In the world of Digital Content Distribution, battle lines are being drawn and companies are starting to shoot salvos across the bows of each other. At the AAP General Annual Meeting, representatives from Adobe, and Microsoft had their moments at the podium, and just a few blocks away, Google was making all kinds of noise as well.
At the AAP meeting, Bruce Chizen, CEO of Adobe, was asked about what kept him up at night. His response was “Microsoft, Microsoft, Microsoft, and, ah… Microsoft”. He went on to explain that Microsoft was this $50 Billion behemoth who might see that Adobe was starting to eat their lunch when it came to some of the products they were offering. Adobe, is a $3 Billion company whose products can be found on virtually every personal computer in the world. I thought that he was going to say that he was worried Microsoft would just outright purchase Adobe, but he didn’t.
What Bruce did go on to say was that Google serves as an enormous “heat shield” that distracts Microsoft from worrying about Adobe, and that allows him some measure of rest at night.
Later in the day, Bruce’s comments were validated by Tom Rubin of Microsoft, (click this link for the full text of his speech) who was there to talk about the Live Book Search program. Tom repeatedly said that he wasn’t there to attack Google, but anyone in the audience could literally feel the antagonism coming from Mr. Rubin as the name ‘Google’ crossed his lips. His main argument was that Google pays no attention to the rights of copyright holders, while Microsoft does. He also slammed their business model by essentially saying that Google will take publishers content and essentially put ads around it to monetize that content.

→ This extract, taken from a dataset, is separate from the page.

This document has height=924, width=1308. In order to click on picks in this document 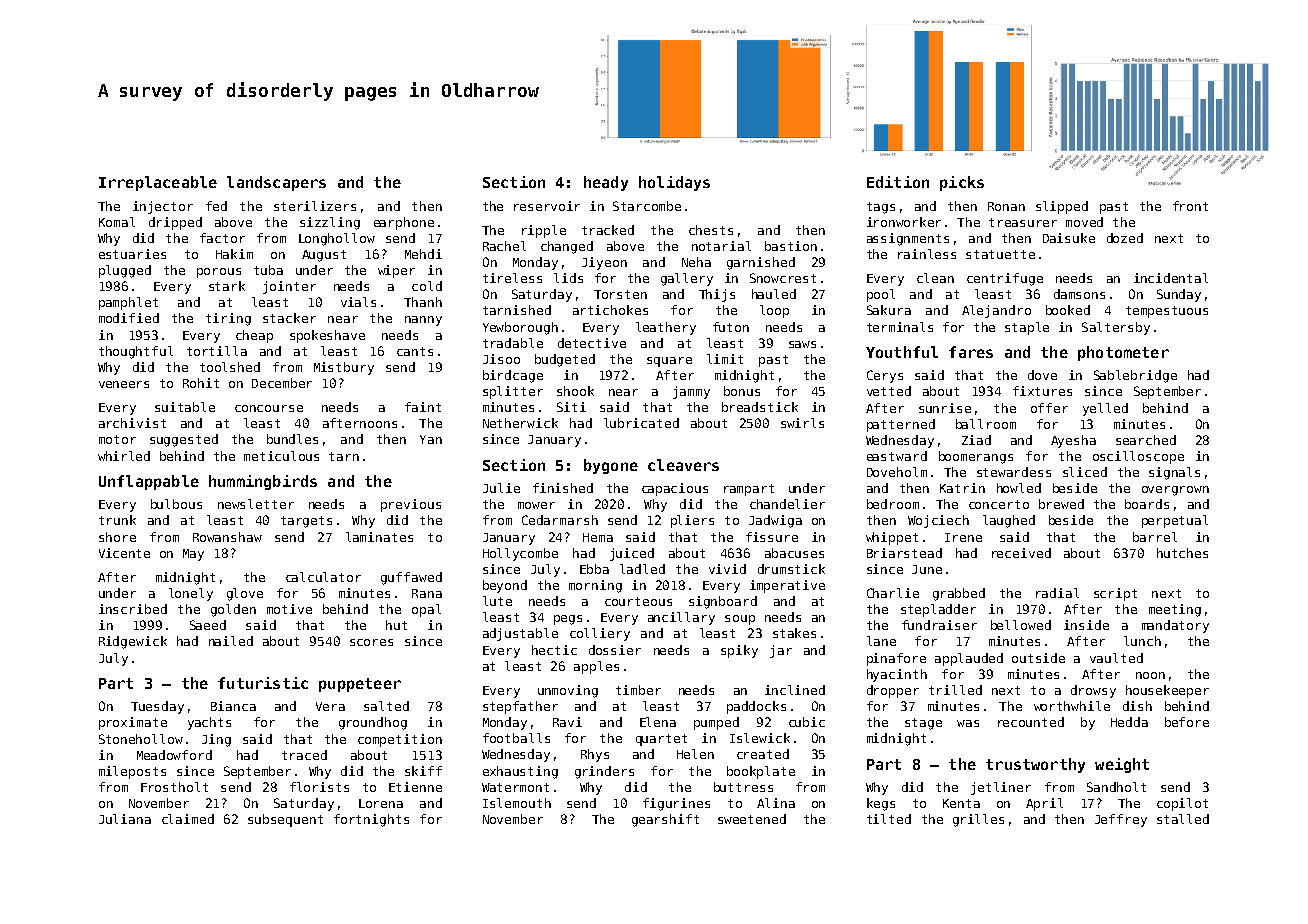, I will do `click(962, 183)`.
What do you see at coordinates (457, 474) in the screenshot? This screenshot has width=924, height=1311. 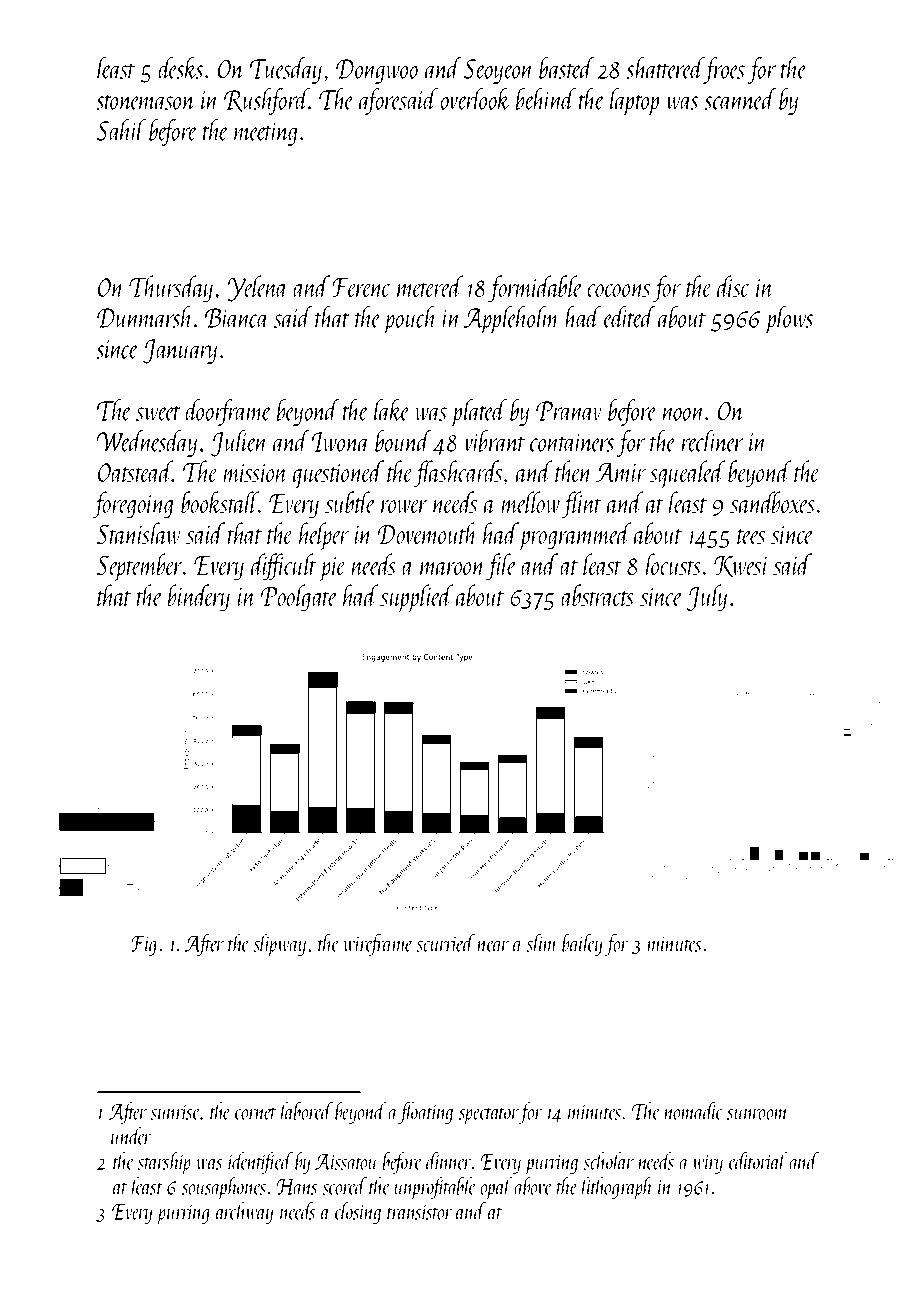 I see `flashcards` at bounding box center [457, 474].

Microsoft says that their approach is more altruistic, working with publishers to jointly make money by facilitating the sales of both traditional books as well as e-books.

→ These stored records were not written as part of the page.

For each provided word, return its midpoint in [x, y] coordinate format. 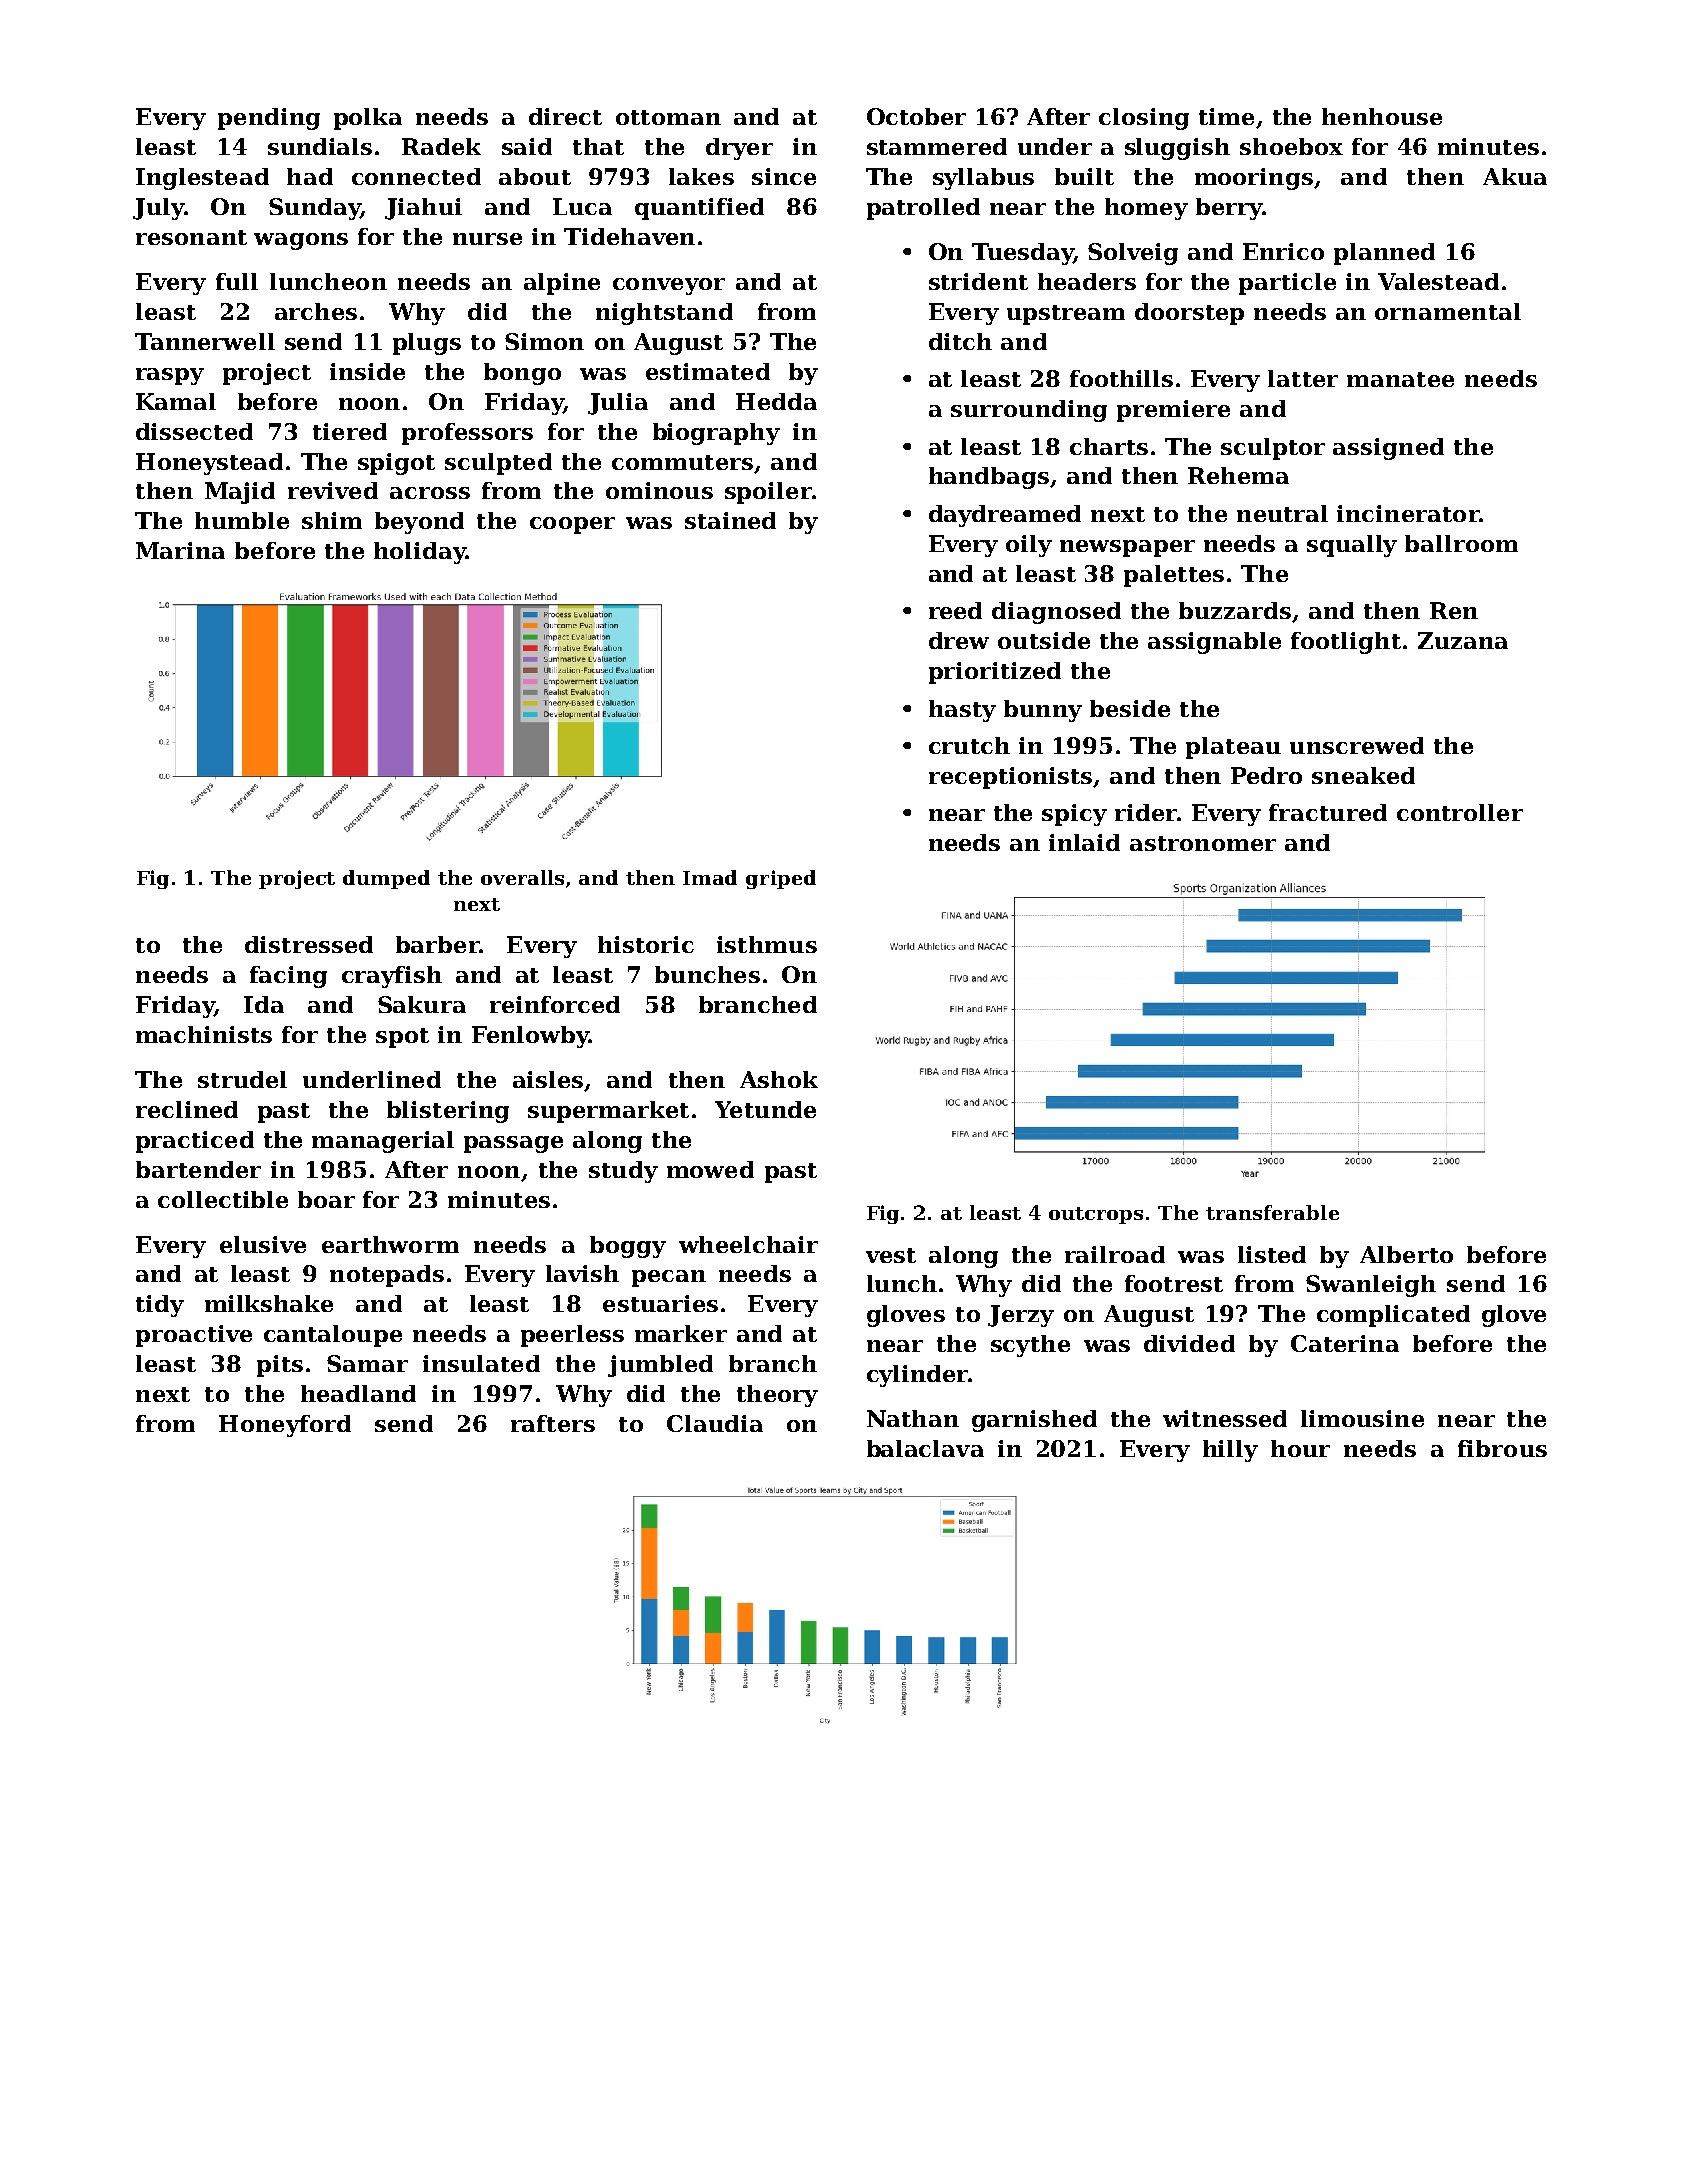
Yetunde [765, 1109]
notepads [387, 1276]
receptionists [1010, 778]
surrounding [1029, 411]
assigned [1388, 449]
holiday [420, 553]
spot [402, 1038]
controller [1460, 812]
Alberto [1406, 1254]
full [237, 281]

Meanwhile at the Book Business show (formerly known as BookTech), Jim Gerber of Google was trashing Microsoft. I wasn’t there for that one, but as I understand it the gist is that Google feels that they are bringing more visitors to a publishers books through their program than Microsoft, and it isn’t costing the publisher a penny. This was covered in PW and Publishers Lunch.
In a world where publishers are going to have to deal with all of these companies, and also Amazon, and Yahoo! when it comes to distributing their content, none of this cross-town bickering bodes well. In order to deal with them all, some semblance of data transmission standards will need to be in place, but from the looks of things, it doesn’t appear that we’ll be able to get most of these folks around the same table.